実は、std::vector
はC++17から不完全型をサポートしたので、std::variant
と組み合わせると以下のようなコードが書ける。
struct config_t { std::variant<bool, int, double, std::string, std::vector<config_t>> data; };
これを上手く使えばJSONなどの木構造をかなり簡単に(ポインタを陽に触らずに)扱える。std::map
が不完全型をサポートしてくれていないのがつらいが、std::vector<std::pair<std::string, config_t>>
とすることで強引に回避できる。
これをしたかったらしき人の質問を見つけた。
これが通らないとのことだ。
class ScriptParameter; using ScriptParameter = std::variant<bool, int, double, std::string, std::vector<ScriptParameter> >;
Best answerの人のいう通り、これは最初にclass
としてScriptParameter
を設定しているから2重定義になるのであって、クラスの中に入れておけばよい。この回答のコードに関しては、継承することを想定していないクラスを継承するのはいつも少し不安になるので私はいつも所有関係にするが、まあ今回の主題ではない。
ここに異彩を放つ回答がついており、「不動点コンビネータを使え」と一括していた。TaPL輪読会真っ只中(最近再帰型を担当して発表した)なので不動点コンビネータとはそれなりに頻繁に触れ合っておりそこそこ身近に感じてはいたが、まさかこんなところでこれを使うコードが出てくると思っていなかったので見たときちょっと笑ってしまった。

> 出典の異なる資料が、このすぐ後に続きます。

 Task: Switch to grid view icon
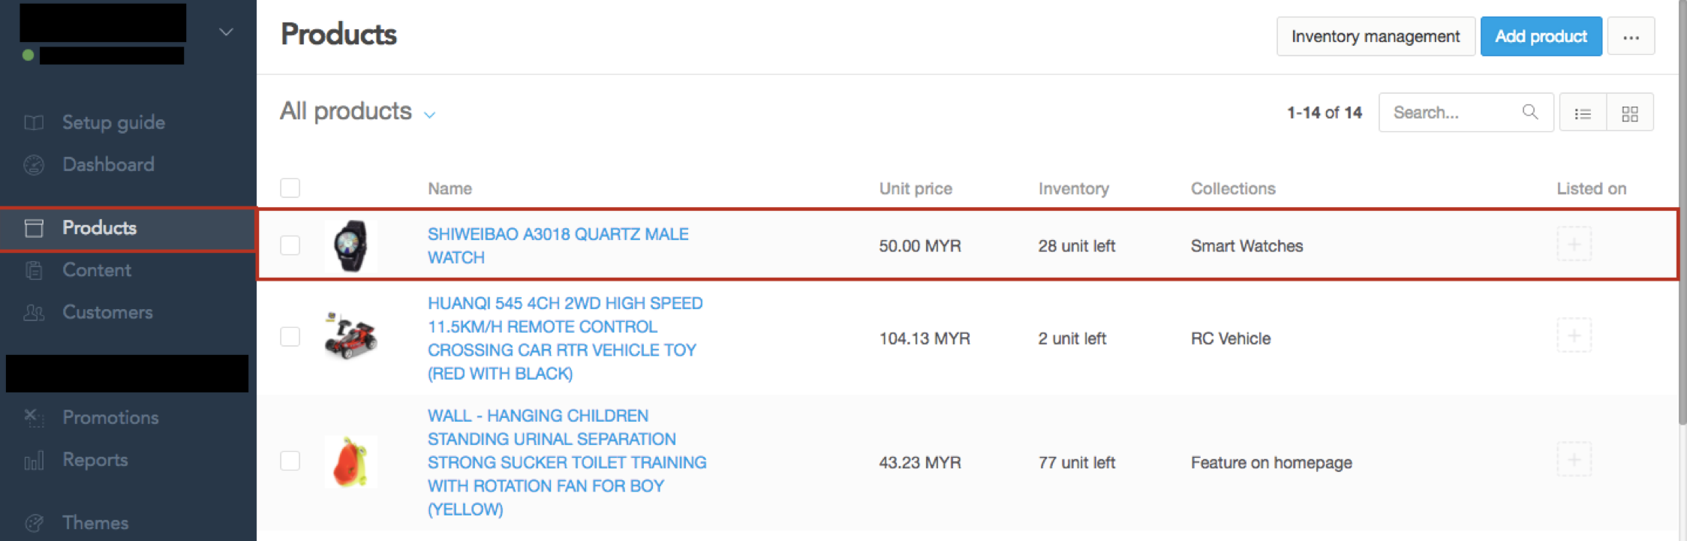[1630, 113]
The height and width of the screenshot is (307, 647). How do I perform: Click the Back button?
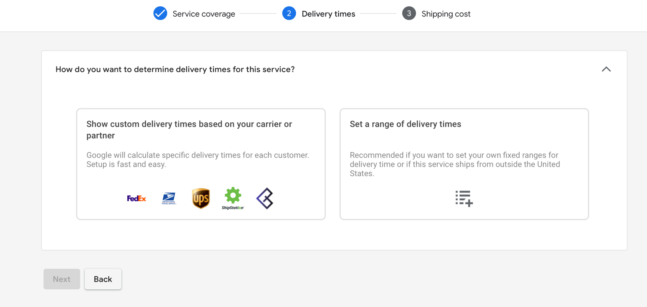click(x=103, y=279)
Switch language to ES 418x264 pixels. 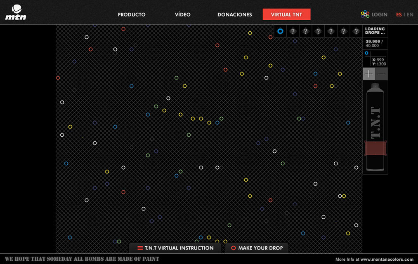399,14
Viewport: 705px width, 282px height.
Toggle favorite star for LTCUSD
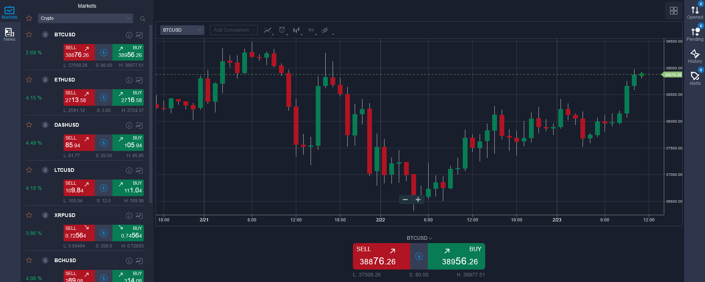click(29, 170)
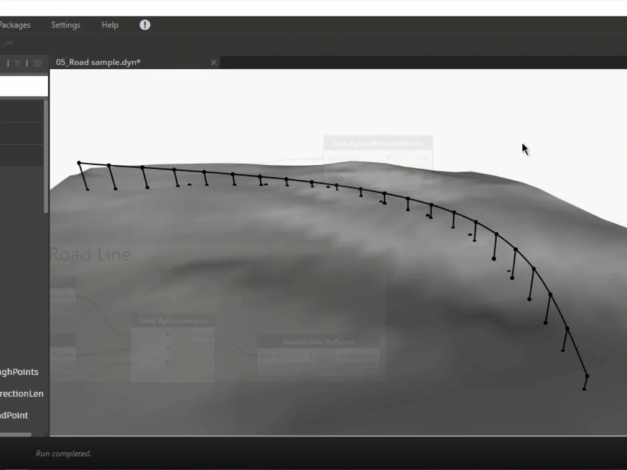Expand the ThroughPoints entry in the library panel
The image size is (627, 470).
pyautogui.click(x=19, y=372)
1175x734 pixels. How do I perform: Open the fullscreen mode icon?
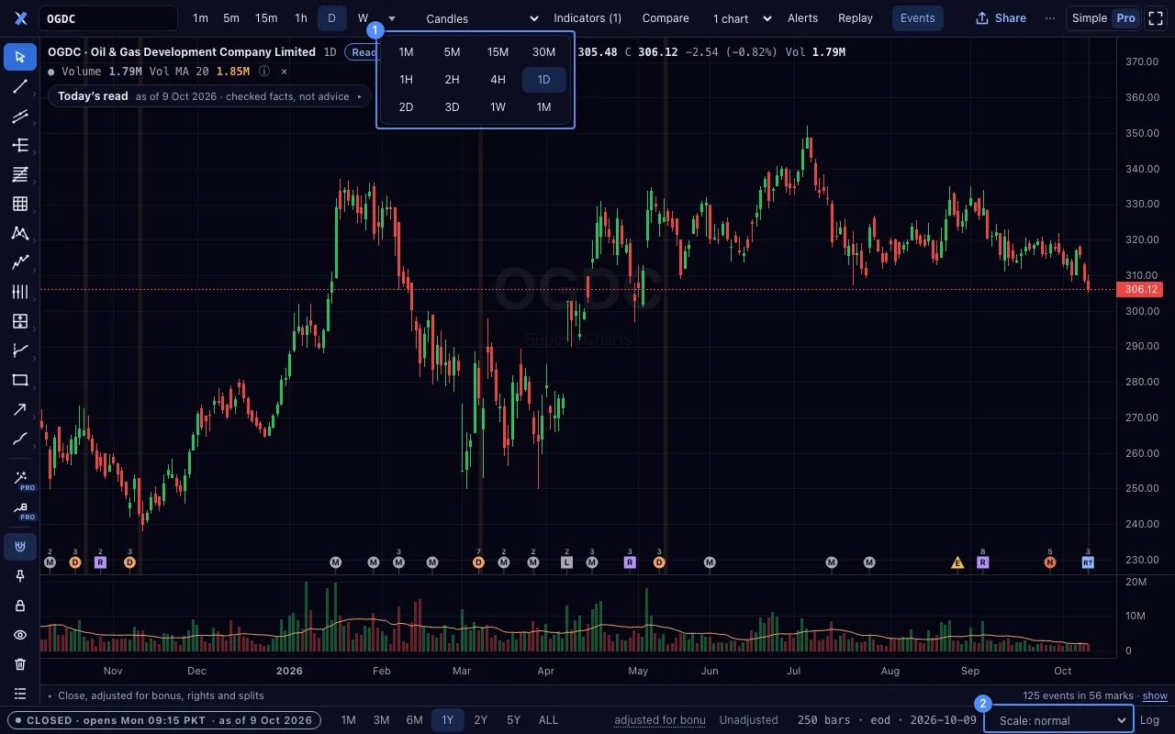1156,18
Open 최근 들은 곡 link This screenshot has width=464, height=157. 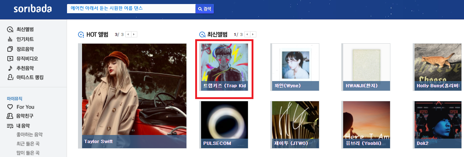tap(28, 144)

この回答だ。https://stackoverflow.com/a/53504373
// non-recursive definition template<class T> using Var = std::variant<int, bool, double, std::string, std::vector<T>>; // tie the knot template <template<class> class K> struct Fix : K<Fix<K>> { using K<Fix>::K; }; using ScriptParameter = Fix<Var>;
しかも動くし。
しかもこれは継承を使っているので、std::get
などの参照をとる関数にScriptParameter
を直接渡せるし、メンバ関数はそのまま呼び出せる。面白いことを考える人がいるものだ。